I marvel at Frank Capra's depiction of that dynamic in It's A Wonderful Life. Self-sacrifice leading to life. (Giving up leading to gift.) We first see it in George's act of self-sacrifice to save his little brother from drowning. George loses his hearing, but his brother is saved. George tells Mr. Gauer he would have poisoned his customer with the wrong prescription, and for that bit of information he gets boxed on his bad ear, but the customer is saved. George sacrifices his trip to college when his dad dies, but saves the saving and loan from Mr. Potter's clutches. George again stays on when his brother gets married and moves away, but George receives his own wonderful wife in return. George skips his honeymoon because he spends his cash on his bank's customers, saving them and the bank in the process. George wrestles with Potter's offer to co-opt him, and finally gives up the vision of a big house and salary, turning Potter down flat. Immediately on arriving home he hears his wife whisper that she is pregnant!

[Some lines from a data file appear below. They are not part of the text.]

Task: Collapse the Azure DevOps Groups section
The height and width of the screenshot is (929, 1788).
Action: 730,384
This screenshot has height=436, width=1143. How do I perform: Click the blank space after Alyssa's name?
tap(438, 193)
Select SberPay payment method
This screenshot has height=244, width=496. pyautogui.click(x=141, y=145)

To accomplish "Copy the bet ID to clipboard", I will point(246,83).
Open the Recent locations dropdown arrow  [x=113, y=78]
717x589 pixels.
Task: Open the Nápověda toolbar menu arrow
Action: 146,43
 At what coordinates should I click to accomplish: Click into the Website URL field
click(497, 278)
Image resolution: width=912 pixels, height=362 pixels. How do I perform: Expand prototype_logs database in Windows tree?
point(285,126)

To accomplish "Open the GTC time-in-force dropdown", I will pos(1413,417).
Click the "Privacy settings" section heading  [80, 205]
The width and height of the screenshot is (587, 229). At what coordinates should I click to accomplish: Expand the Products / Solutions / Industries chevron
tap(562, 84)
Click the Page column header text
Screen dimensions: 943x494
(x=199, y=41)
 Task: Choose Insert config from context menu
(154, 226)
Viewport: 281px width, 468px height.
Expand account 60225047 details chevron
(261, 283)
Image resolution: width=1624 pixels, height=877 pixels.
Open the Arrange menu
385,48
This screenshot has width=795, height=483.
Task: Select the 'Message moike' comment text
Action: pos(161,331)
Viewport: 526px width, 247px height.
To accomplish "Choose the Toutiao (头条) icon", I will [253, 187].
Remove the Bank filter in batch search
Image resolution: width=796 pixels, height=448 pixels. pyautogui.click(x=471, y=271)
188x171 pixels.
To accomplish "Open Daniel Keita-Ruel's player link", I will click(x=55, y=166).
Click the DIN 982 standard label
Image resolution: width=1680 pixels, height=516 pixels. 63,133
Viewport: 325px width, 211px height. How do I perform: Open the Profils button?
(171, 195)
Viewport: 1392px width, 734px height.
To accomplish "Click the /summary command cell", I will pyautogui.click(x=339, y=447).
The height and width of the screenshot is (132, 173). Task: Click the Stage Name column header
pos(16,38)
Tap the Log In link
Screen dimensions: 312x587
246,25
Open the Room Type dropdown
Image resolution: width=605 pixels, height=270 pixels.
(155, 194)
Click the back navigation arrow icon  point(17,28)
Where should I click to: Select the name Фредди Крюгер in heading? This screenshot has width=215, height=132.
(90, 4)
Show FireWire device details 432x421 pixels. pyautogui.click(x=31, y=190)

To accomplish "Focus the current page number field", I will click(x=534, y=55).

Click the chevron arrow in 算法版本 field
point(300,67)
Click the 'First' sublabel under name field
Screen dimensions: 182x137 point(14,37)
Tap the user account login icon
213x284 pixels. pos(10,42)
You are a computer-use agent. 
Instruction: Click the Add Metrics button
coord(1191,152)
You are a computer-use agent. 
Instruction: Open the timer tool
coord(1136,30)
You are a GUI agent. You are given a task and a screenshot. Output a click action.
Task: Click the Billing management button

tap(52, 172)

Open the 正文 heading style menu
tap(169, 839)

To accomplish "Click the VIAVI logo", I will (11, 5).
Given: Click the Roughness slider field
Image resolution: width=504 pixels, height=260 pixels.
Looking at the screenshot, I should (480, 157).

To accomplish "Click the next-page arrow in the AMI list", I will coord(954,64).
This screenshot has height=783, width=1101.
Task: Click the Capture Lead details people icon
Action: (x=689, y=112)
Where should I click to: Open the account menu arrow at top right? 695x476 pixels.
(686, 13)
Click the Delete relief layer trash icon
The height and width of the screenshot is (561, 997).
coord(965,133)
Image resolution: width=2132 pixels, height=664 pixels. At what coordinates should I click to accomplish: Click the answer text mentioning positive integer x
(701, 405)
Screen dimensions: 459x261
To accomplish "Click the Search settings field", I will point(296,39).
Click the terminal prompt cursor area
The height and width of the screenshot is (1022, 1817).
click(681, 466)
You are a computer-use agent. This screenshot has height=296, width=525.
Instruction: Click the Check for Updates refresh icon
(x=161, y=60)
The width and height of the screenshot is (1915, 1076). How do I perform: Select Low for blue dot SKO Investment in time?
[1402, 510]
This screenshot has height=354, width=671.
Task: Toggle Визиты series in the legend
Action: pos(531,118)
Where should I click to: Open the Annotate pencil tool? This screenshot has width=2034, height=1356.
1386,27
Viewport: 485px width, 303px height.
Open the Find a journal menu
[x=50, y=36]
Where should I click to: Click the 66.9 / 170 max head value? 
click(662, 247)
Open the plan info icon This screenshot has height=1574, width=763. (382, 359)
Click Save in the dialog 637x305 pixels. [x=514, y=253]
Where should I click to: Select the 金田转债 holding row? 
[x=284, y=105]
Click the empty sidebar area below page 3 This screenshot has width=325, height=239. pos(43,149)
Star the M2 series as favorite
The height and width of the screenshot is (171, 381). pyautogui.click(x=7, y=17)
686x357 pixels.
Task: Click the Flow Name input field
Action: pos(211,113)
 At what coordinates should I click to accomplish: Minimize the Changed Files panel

George spends the war years collecting rubber and selling war bonds, running the savings and loan, and celebrating with bread and wine new loans leading to houses for the "working poor" of his town. And, of course, the incident that leads to Clarence's intervention -- the theft of the bank's deposit by Mr. Potter -- has George contemplating suicide to get the insurance money that will avoid "scandal" and Potter's goal of snuffing out the savings and loan. The prospect of that extreme act of self-sacrifice (suicide) finally brings divine intervention, which poignantly turns the tables so that George saves Clarence in yet another act of self-sacrifice. The result you know, a wonderful re-union at home in which the entire village, including the bank examiner, ante up the funds needed to outflank Potter and save the bank.

I can't think of a better example of the Christian paradox: lose your life and you will gain it.

Heading into Lent's time of self-sacrifice, of "giving up," shouldn't that give us encouragement? For, we can't even imagine what God has in store for those who love Him.